First day, aka ‘Syllabus Day,’ seems unnecessary, redundant
Published: Wednesday, August 25, 2010
Updated: Tuesday, August 31, 2010 17:08
Imagine you're wide-eyed and fresh out of high school, marching into your first UNC class with all the excitement of a goldfish dropped into a new bowl. Your first day of university life is your first day of adult life. But apart from larger classes and a darker lecture hall, your first day of college classes is much the same as all of your first days since seventh grade. It is the most unexciting and uninspiring day of the semester, the monumental waste of learning time we call "Syllabus Day."
It sounds like the name of an obscure holiday, and to some students I'm certain it is just that: no homework, no class discussion and a good chance you'll be released earlier than scheduled. But for students who take pride in their learning and look forward to a new opportunity, Syllabus Day is a bit of torture at the beginning of each semester.
For the majority of classes, we can guess what the syllabus will look like aside from the minor details.

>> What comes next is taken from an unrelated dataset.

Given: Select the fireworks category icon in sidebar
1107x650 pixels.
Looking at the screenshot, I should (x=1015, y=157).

It's not the schedule or the grade breakdown that is troublesome; it's the endless lists of rules to follow.
To say "cell phone use is prohibited during lectures" is obvious to the point of insulting. If a student chooses to text their friends during class, a few minutes spent reinforcing the point in each class's first session is not going to stop them.

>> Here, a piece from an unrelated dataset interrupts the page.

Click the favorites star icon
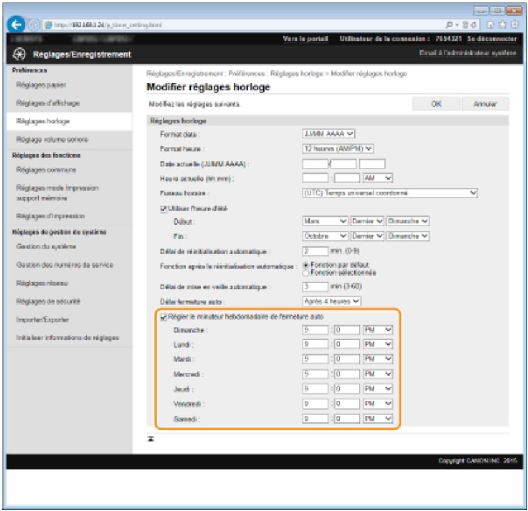Image resolution: width=528 pixels, height=511 pixels. 503,24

Same goes for listening to music, surfing the web, and any other clearly distracting activity. If students do this, instructors should by all means treat them like adults and boot them out of the room. But to spend time talking about it on the first day is wasteful.
Then there are the misguided efforts like trying to require attendance for a 100-student lecture. Again, if the student chooses not to learn, then let them fail. But don't waste the other students' time warning them about it. Sometimes common sense is the name of the game.
Perhaps Syllabus Day is an outdated relic of a web-less past. With the Internet, professors can simply post their syllabus on Blackboard and assume students have read and understand it if they ask no questions. Better yet, have no syllabus at all. Instead expect students to show up, listen closely and ask questions if necessary. If it appears the course isn't rich enough in potential interest for this to work, close the course altogether; it's not designed well.
The fault doesn't sit on professors, and they're not to be attacked. It's vital to them to spend time going over the syllabus so as not to have conflict later (i.e. the student who thought it would be OK to take his final on a day better suited to him).
The responsibility is on students to use their heads in determining what's inappropriate and disrespectful. Perhaps the university, rather than requiring that professors spend this time going over their syllabus, could release one overarching syllabus, with only two simple rules: Respect others and participate in your own learning. Everything else falls under these two.
Professors could then spend valuable time on the more valuable pursuit of strong discourse. And as wide-eyed students on the first day of class, we would no longer be held captive, but instead be captivated.
— Mark Maxwell is a junior theater arts major.